Oh Angela, my muse. You are among the unfortunate victims of the ravages of time. If I could only reverse it's passage and meet you in the monochrome years. The death of your youth is yet another murder that you could never undo.
My gf has decided to dedicate her life to creating a time machine for your dick. It would also be a movie: Time Dick. It would be a sequel to her smashing success: Ghost Dick.
For the time traveling dick, wearing a cap could mean the difference between a pleasant night of vintage pussy dipping, and the devastating consequences of a time continuum paradox that could invert the poles of the universe. Just imagine if the Time Dick impregnated the virgin Mary.

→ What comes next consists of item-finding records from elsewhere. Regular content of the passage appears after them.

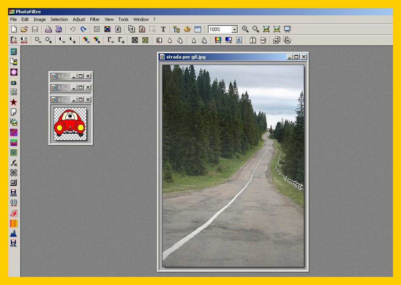Maximize the strada per gif.jpg window
401x285 pixels.
click(x=297, y=57)
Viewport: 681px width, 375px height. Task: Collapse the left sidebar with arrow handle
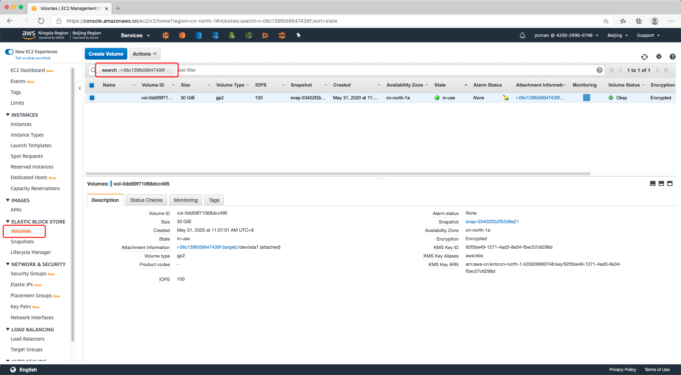(x=79, y=88)
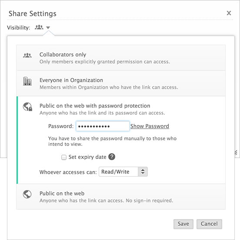Viewport: 240px width, 240px height.
Task: Click inside the Password field
Action: 103,126
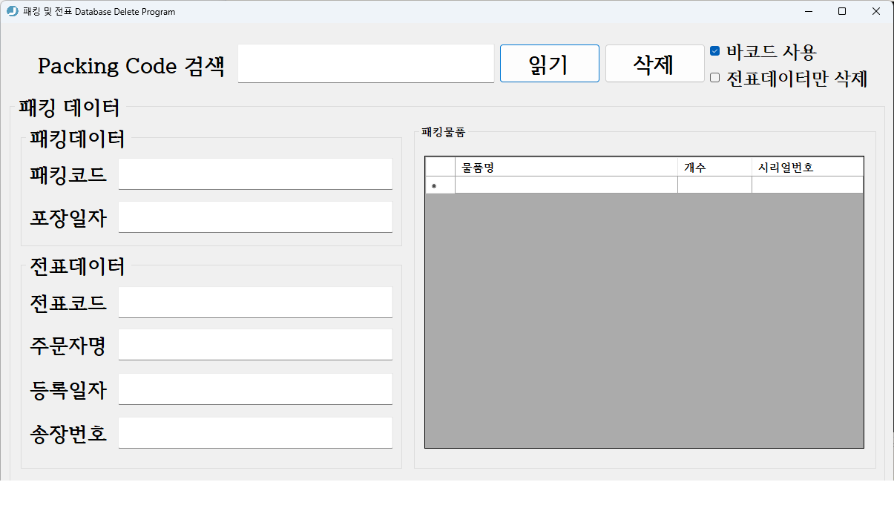Click the 등록일자 text field
Screen dimensions: 894x505
click(x=255, y=389)
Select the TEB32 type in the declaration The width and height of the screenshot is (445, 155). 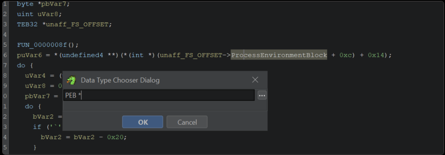pyautogui.click(x=27, y=25)
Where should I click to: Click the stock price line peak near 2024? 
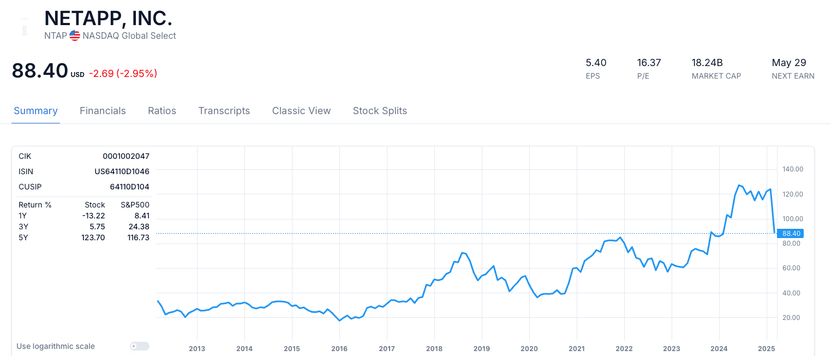pyautogui.click(x=739, y=185)
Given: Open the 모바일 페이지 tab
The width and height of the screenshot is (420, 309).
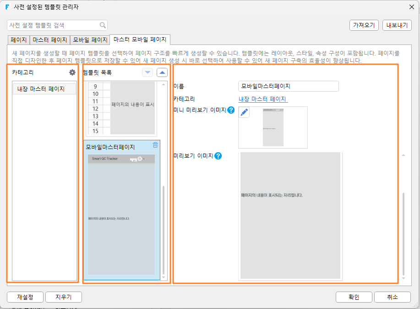Looking at the screenshot, I should click(x=90, y=40).
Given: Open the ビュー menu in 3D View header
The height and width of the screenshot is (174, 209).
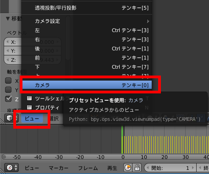Looking at the screenshot, I should [32, 119].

How do you that that's not what actually happened? It seems to me like that would be the most rational explanation for when a woman is impregnated by someone other than her husband.
6 comments:
My gf has decided to dedicate her life to creating a time machine for your dick. It would also be a movie: Time Dick. It would be a sequel to her smashing success: Ghost Dick.
That means that I'll also be able to score me some damsel Judie Dench!

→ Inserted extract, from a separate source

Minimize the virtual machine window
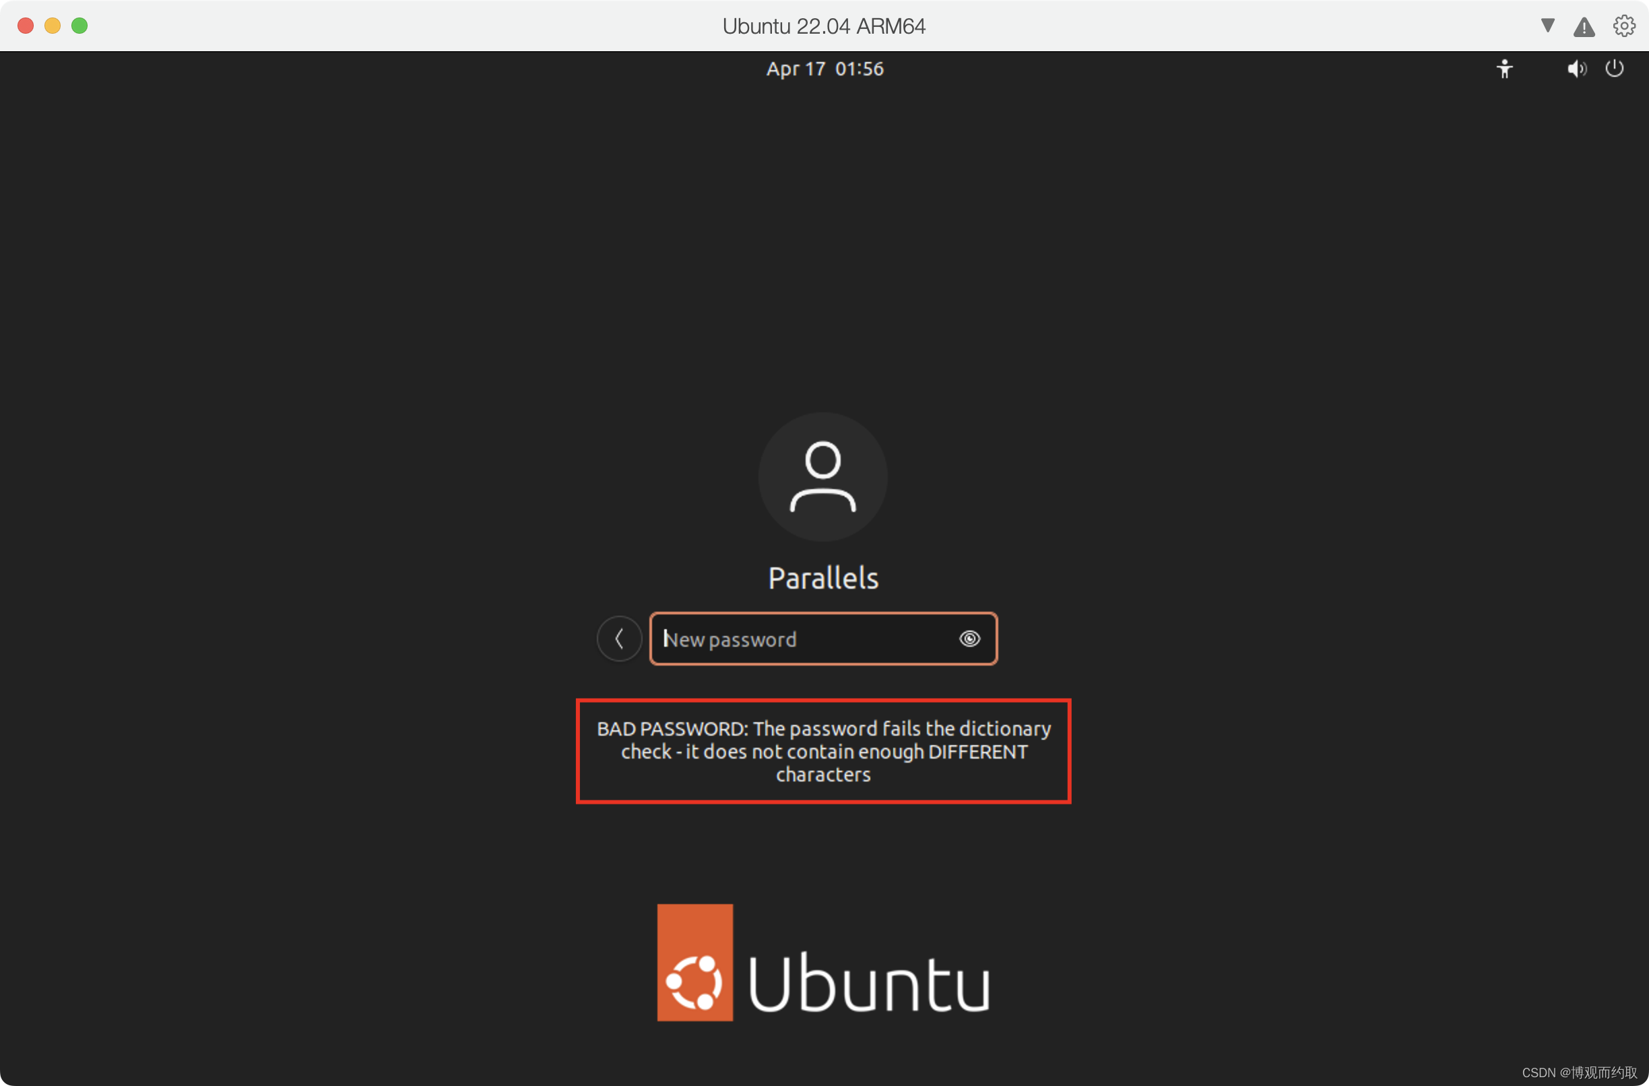 point(53,26)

For the time traveling dick, wearing a cap could mean the difference between a pleasant night of vintage pussy dipping, and the devastating consequences of a time continuum paradox that could invert the poles of the universe. Just imagine if the Time Dick impregnated the virgin Mary.
How do you that that's not what actually happened? It seems to me like that would be the most rational explanation for when a woman is impregnated by someone other than her husband.
She got penetruded by the time dick.
So I google "Time Dick" just to make sure no one had done the movie before and... goddamn it... shit... arrh... just dont do it.